| name | loom-model-evaluation |
| description | Evaluates ML models for performance, fairness, and reliability. Use for metric selection, cross-validation strategies, overfitting/underfitting diagnosis, hyperparameter tuning, LLM evaluation, A/B testing, and production monitoring for model drift. |
| allowed-tools | ["Read","Grep","Glob","Edit","Write","Bash"] |
| triggers | ["model evaluation","metrics","accuracy","precision","recall","F1","F-beta","ROC","AUC","ROC-AUC","PR-AUC","calibration","Brier score","confusion matrix","cross-validation","k-fold","stratified","data leakage","target leakage","overfitting","underfitting","bias-variance tradeoff","hyperparameter tuning","loss function","benchmark","model performance","classification metrics","regression metrics","RMSE","MAE","R2","train-test split","learning curve","validation curve","model selection","error analysis","threshold selection","LLM evaluation","LLM-as-judge","A/B testing","champion-challenger","model monitoring","model drift","data drift","concept drift","PSI"] |
Model Evaluation
Overview
Choose metrics that match the business cost and data distribution, prevent leakage, validate with the right CV scheme, calibrate and threshold deliberately, and monitor for drift in production. This skill is the decision layer above sklearn/eval tooling.
Metric selection (the highest-leverage decision)
Wrong metric = confidently shipping a bad model. Pick from the cost structure and class balance, not habit.

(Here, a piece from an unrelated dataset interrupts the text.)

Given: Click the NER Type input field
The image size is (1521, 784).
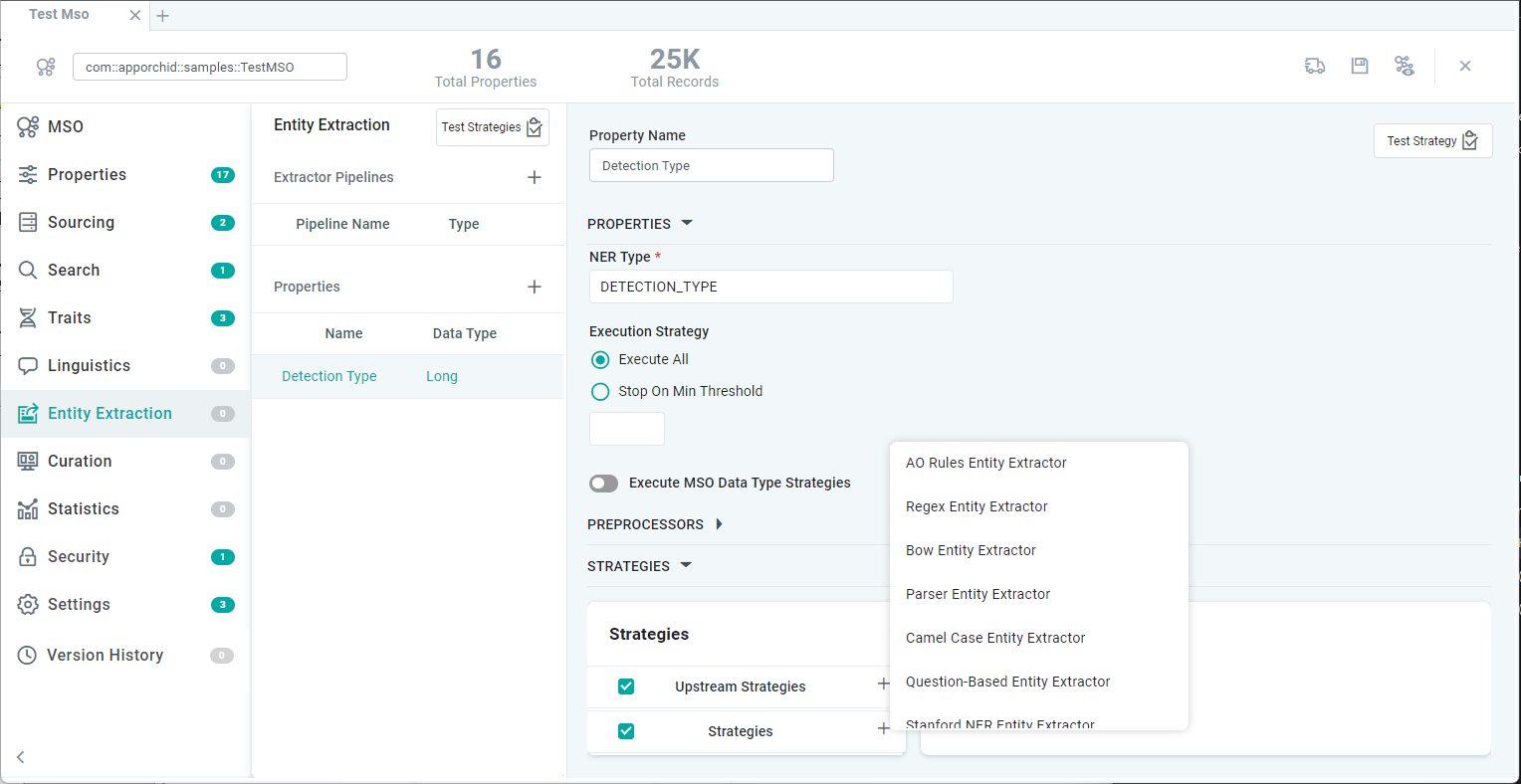Looking at the screenshot, I should (x=770, y=287).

| Situation | Use | Avoid / why |
|---|
| Rare positives (fraud, disease, churn) | PR-AUC, F-beta, MCC, recall@fixed-precision | Accuracy (a 99%-negative dataset scores 99% by predicting all-negative). ROC-AUC looks great even when precision is unusable — it ignores the huge TN base |
| FN much costlier than FP | F-beta with β>1 (recall-weighted), recall@precision floor | plain F1 (β=1 assumes equal cost) |
| FP costlier than FN | precision, F-beta β<1 | recall-optimized metrics |
| Need a probability, not a label | log loss, Brier score, calibration curve | thresholded accuracy/F1 |
| Multi-class imbalance | macro F1 (equal class weight), MCC | micro/weighted (dominated by majority class) |
| Regression with outliers | MAE, median AE, Huber | MSE/RMSE (squares dominated by outliers) |
| Regression, relative error matters | MAPE / SMAPE | RMSE; ⚠ MAPE explodes near zero and is asymmetric (penalizes over-prediction less) |
| Ranking / retrieval | NDCG, MAP, MRR | accuracy |
- ROC-AUC vs PR-AUC: ROC-AUC is invariant to class balance (baseline 0.5 always) — misleadingly optimistic when positives are rare. PR-AUC's baseline = positive prevalence, so it exposes the hard problem. Report PR-AUC for imbalanced detection.

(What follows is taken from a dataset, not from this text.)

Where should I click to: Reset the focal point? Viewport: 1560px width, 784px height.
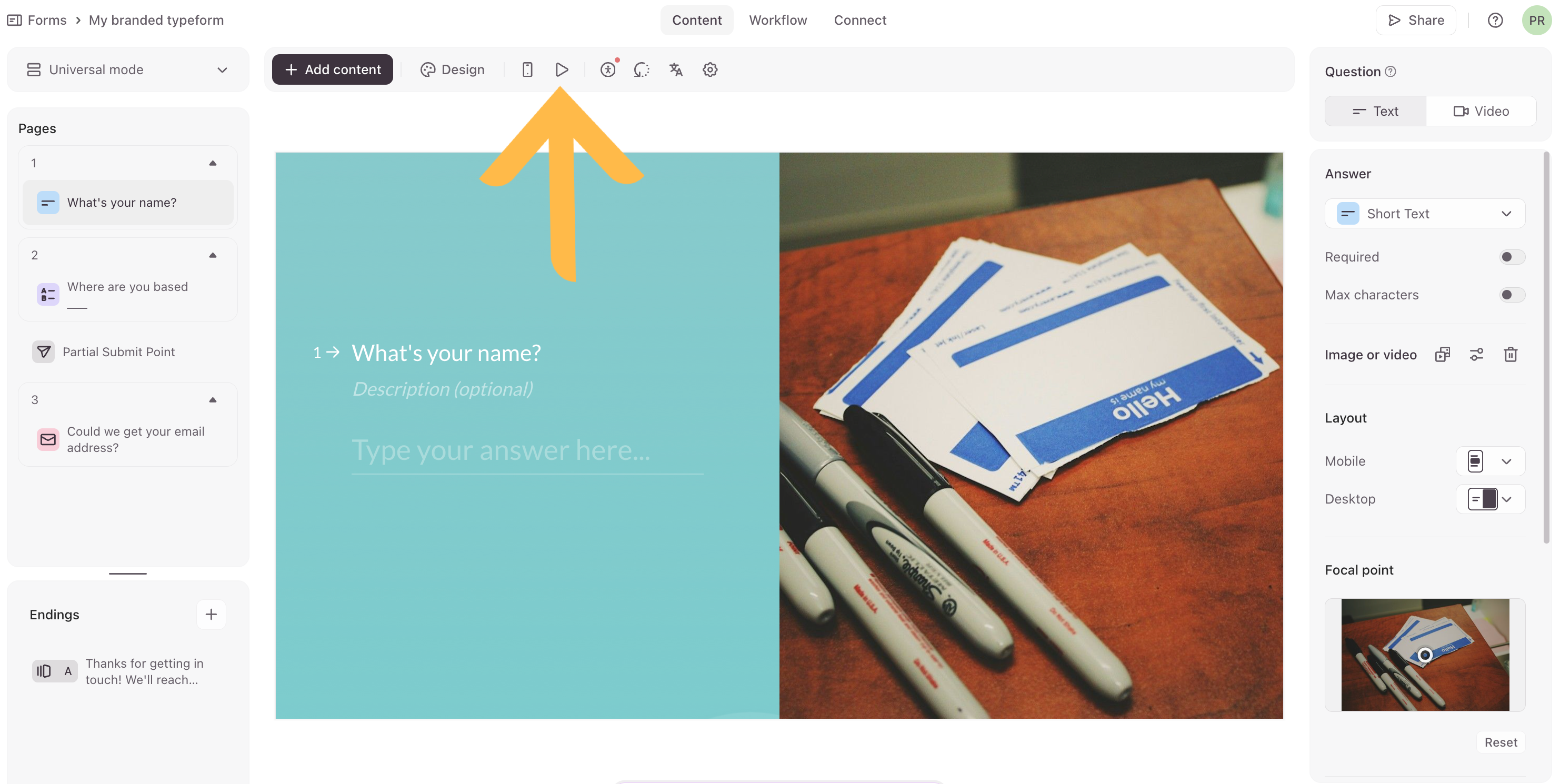click(1500, 742)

average= trap (sklearn): weighted/micro hide minority-class failure; use macro (or per-class) when minority classes matter. Default binary assumes label 1 is positive.

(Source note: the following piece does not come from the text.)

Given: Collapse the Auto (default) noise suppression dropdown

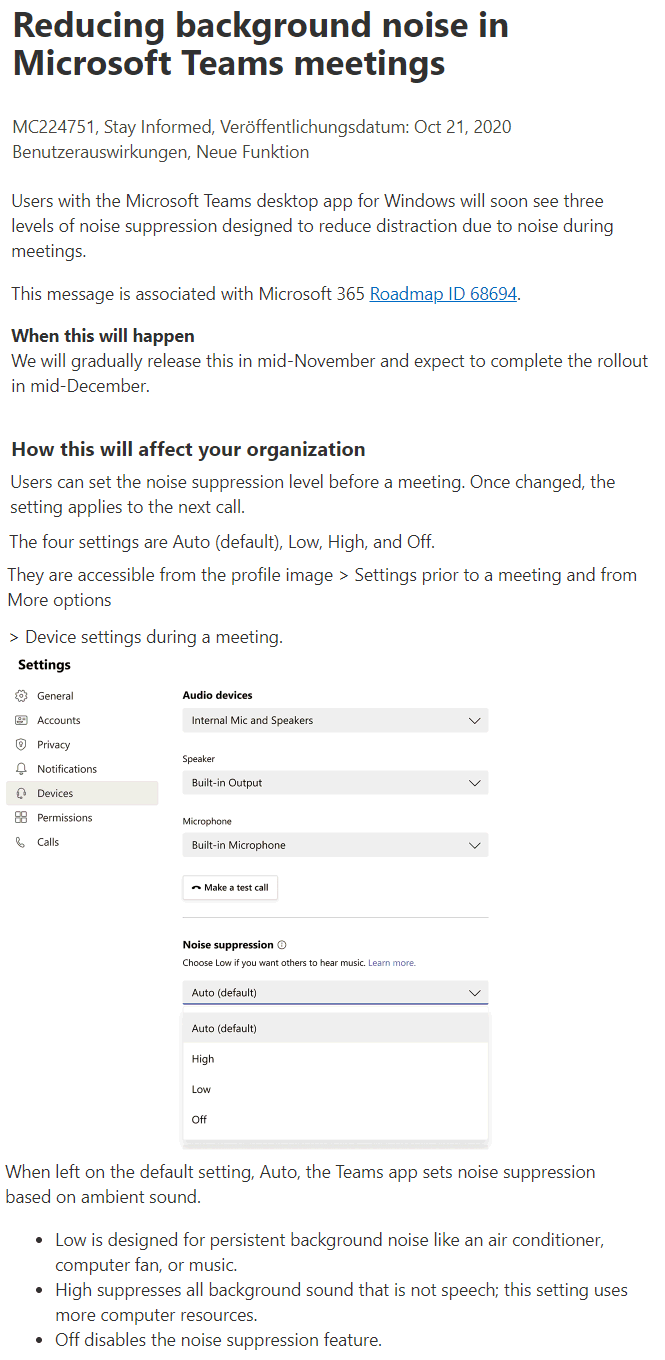Looking at the screenshot, I should click(x=335, y=993).
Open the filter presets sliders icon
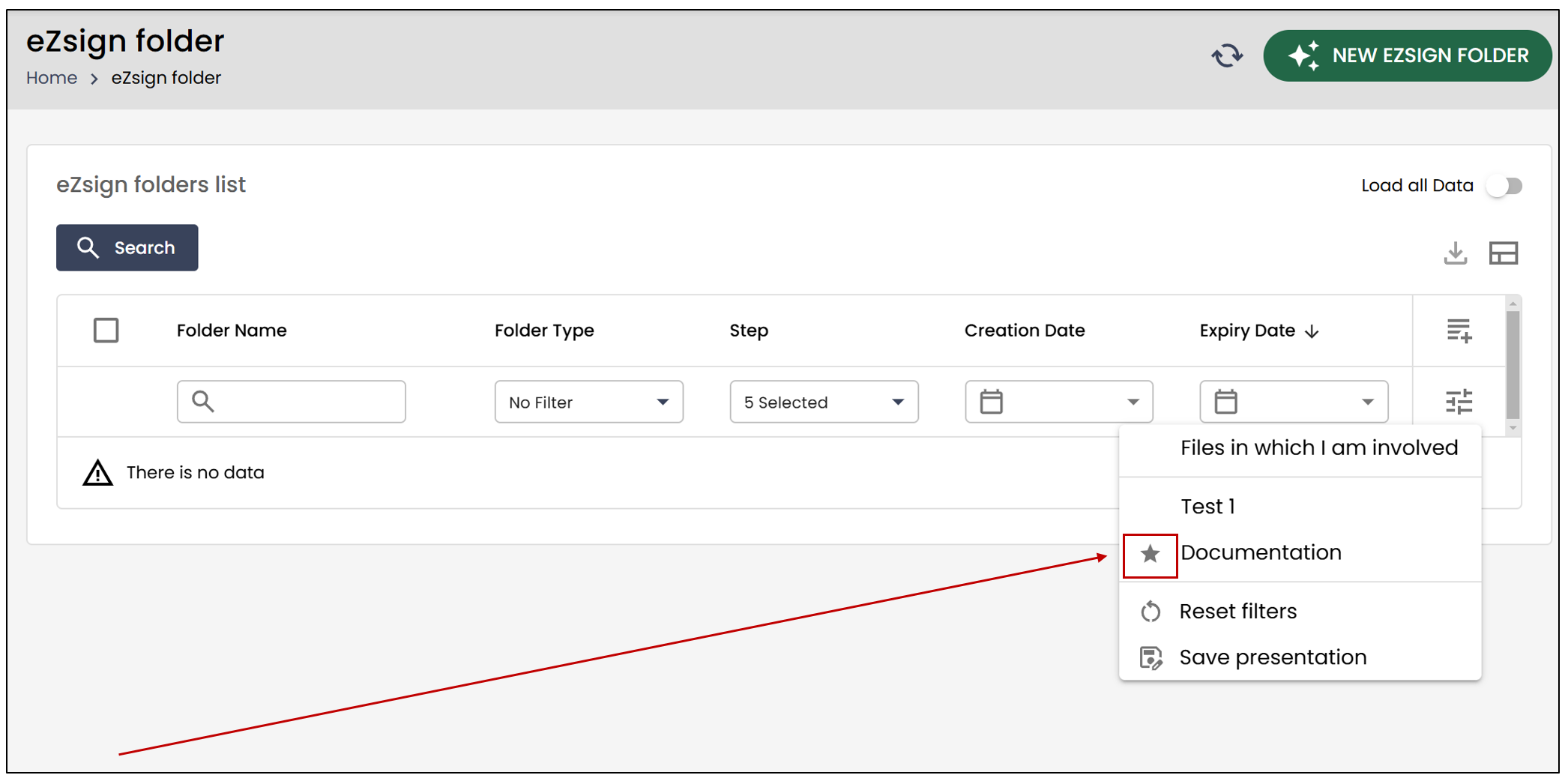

- MCC (Matthews correlation) is the most robust single scalar for imbalanced binary — high only when all four confusion cells are good.
- Always report a baseline (majority-class, random-stratified, or last-value for time series). A metric without a baseline is uninterpretable.
Data leakage (the most common silent invalidator)
Leakage makes offline metrics great and production terrible. Hunt for it explicitly:
| Type | Symptom / cause | Prevention |
|---|
| Target leakage | A feature encodes the label or is only known post-outcome (e.g. payment_received predicting will_pay) | Ask of every feature: "available at prediction time?" |
| Preprocessing leakage | Fit scaler/imputer/encoder/PCA/feature-selection on the full dataset before splitting | Fit on train inside the CV fold only — use a Pipeline, never fit_transform on all data |
| Temporal leakage | Random shuffle of time series; using future to predict past | Time-ordered split; TimeSeriesSplit; features use only past windows |
| Group leakage | Same entity (patient/user) rows in both train and test | GroupKFold / StratifiedGroupKFold on the entity id |
| Duplicate leakage | Near-duplicate rows straddle the split | Dedup before splitting |
| Target encoding leakage | Mean-target encoding computed across folds | Compute encodings within-fold (out-of-fold) |
⚠ The tell: near-perfect validation scores, or a feature with implausibly high importance. Investigate before celebrating.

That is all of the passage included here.